Godzilla: Cataclysm
 Cullen Bunn
Pencils: Dave Watcher Inks: Dave Watcher
Language: English Release: 2015
Publisher: IDW Publishing Pages: 124
Colors: Dave Watcher Cover: Dave Watcher
Monster Appearances: Aliens, SDF, & Misc Appearances:
Godzilla, King Ghidorah, Anguirus, Mothra, Manda, Biollante, Destoroyah, Ebirah, Kamikaris, Megagirus, Battra, Kiryu N/A
Andrew Nguyen (submission)

Thus far, in the history of Godzilla comics under the stewardship of IDW publishing, the miniseries category has often proved to be consistently excellent. “Godzilla Cataclysm” continues that trend. Previously published in five individual issues, the miniseries appeared in trade paperback form in March of 2015.

The story takes place many years after an all-out war between humanity and the kaiju that devastated the entire world. Among the hardest hit locations is Tokyo, where the story takes place. As humanity struggles desperately to rebuild, the kaiju have receded into myth and legend. They have become, in a sense, the equivalent of gods. However, for some, the nightmare of that war and the fear of the kaiju returning are never far away. There are those who remember, though. Those who played god, only to have things crash down around them...

For this miniseries, Cullen Bunn handled writing duties while Dave Wachter handled the art duties. As usual for the Godzilla comics, Bobby Curnow served as the editor of the series. In the case of the trade paperback, Chris Mowry handled the collection design as well as lettering for the individual issues. Finally, Justin Eisinger and Alonzo Simon handled edits to the collection edition. 

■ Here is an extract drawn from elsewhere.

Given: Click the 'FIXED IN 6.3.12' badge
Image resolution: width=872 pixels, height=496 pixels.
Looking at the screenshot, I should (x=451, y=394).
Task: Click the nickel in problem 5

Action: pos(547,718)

On the issue of art, Wachter’s artwork sells the sadness, pain and hopelessness that the world endured at the hands of the monsters.  Wachter’s drawings of the human characters illustrate very well the physical details that show the years of despair that they have had to endure in the aftermath. As for the monsters, Wachter does an excellent job with the designs. At times, with the red sky behind them, the kaiju truly elevate to the level of demons in their depiction.  The best examples are the monsters featured in the past as well as some panels of Godzilla and Destoroyah that convey this demonic presence.

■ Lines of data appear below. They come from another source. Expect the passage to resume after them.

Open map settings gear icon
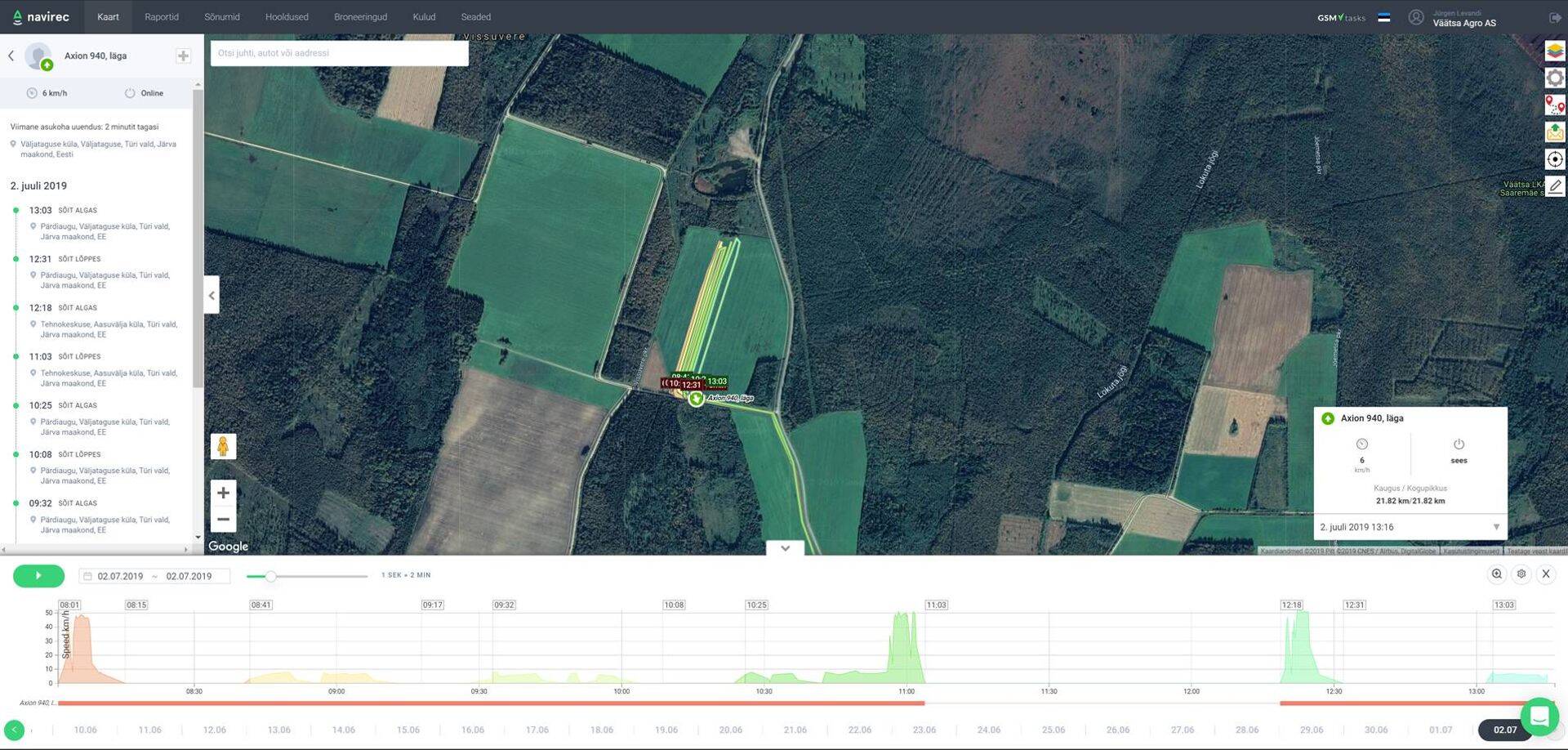Screen dimensions: 1568x750 [x=1554, y=78]
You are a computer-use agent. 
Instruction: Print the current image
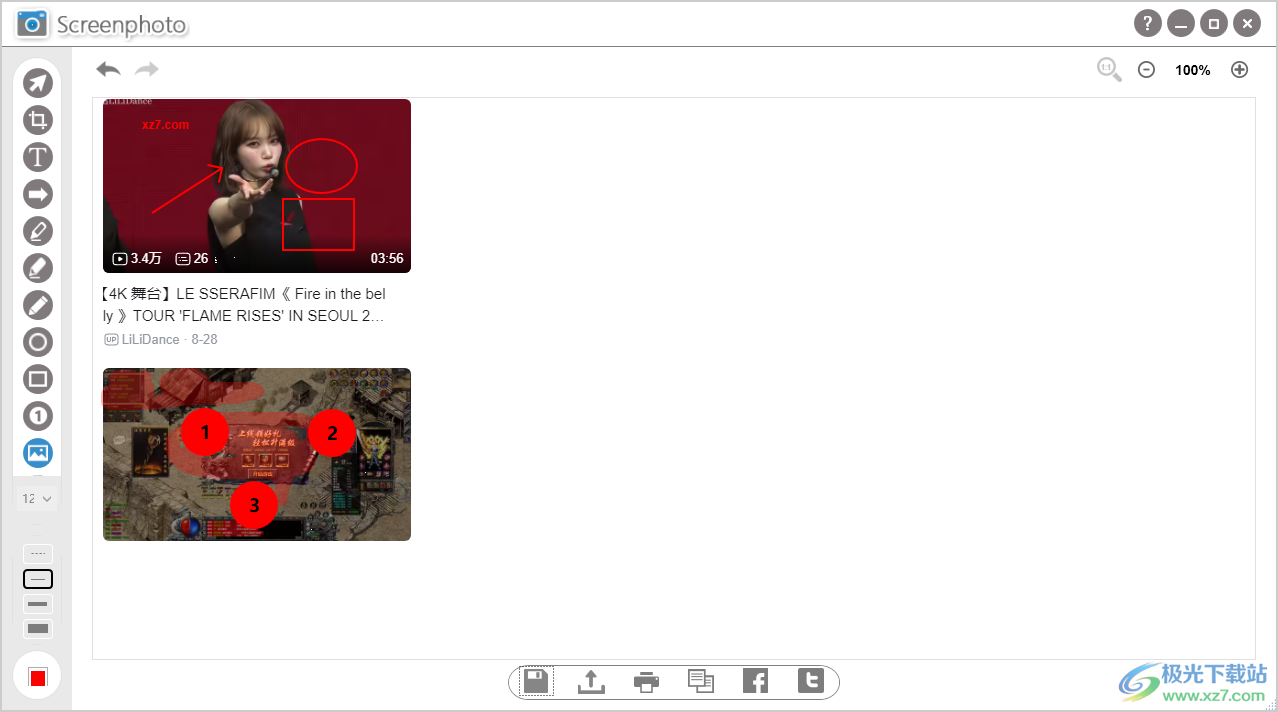[646, 681]
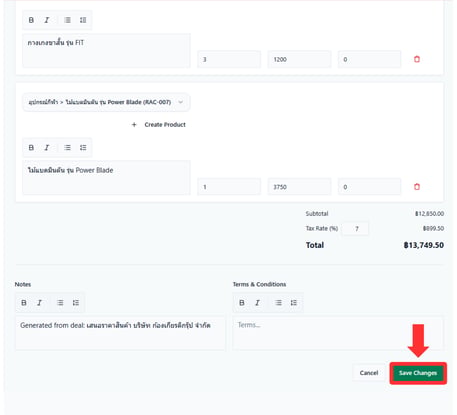The height and width of the screenshot is (415, 457).
Task: Select the Tax Rate percentage field
Action: [357, 229]
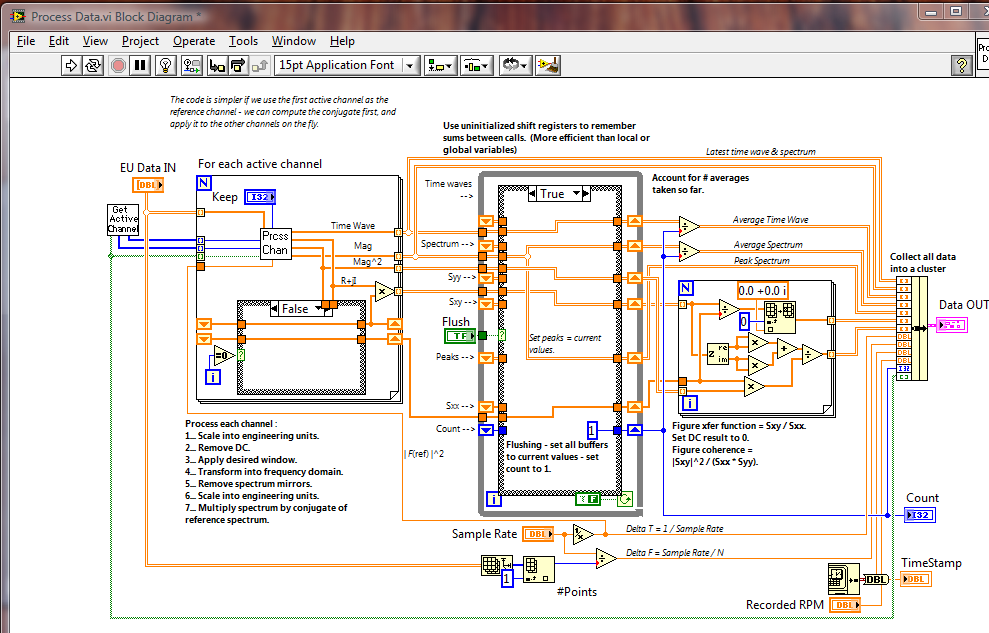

On the issue of the story line, Godzilla Cataclysm brings into mind the situation one would find in the aftermath of the apocalypse.  For most of the humans, the portrayal at times might not be out of place for the middle ages, which shows the damage done in the all-out war of man and kaiju. As for the main character Arata, the author portrays him at times seeming to take too much guilt for his actions. Thankfully, most of the time; his portrayal is excellent in showing the scars of the past war and his pivotal part in that conflict.

After the conclusion of the main story, the remaining pages of the trade paperback contained various covers that graced the individual issues of the miniseries. Bob Eggleton’s are superb as always, but Dave Watchter’s covers do a better job in displaying a sense of the scale of the story.  

Overall, Godzilla Cataclysm does an excellent job in displaying the aftermath of an all-out monster assault on humanity and the scars that it left behind on the survivors. After comparing to the experience of the individual issues of this comic miniseries, it is best to get the trade paperback. It helps to gain an overall viewing of the story, as this is one of those comic runs that was written with a trade in mind. One that all the pieces should be together for full enjoyment.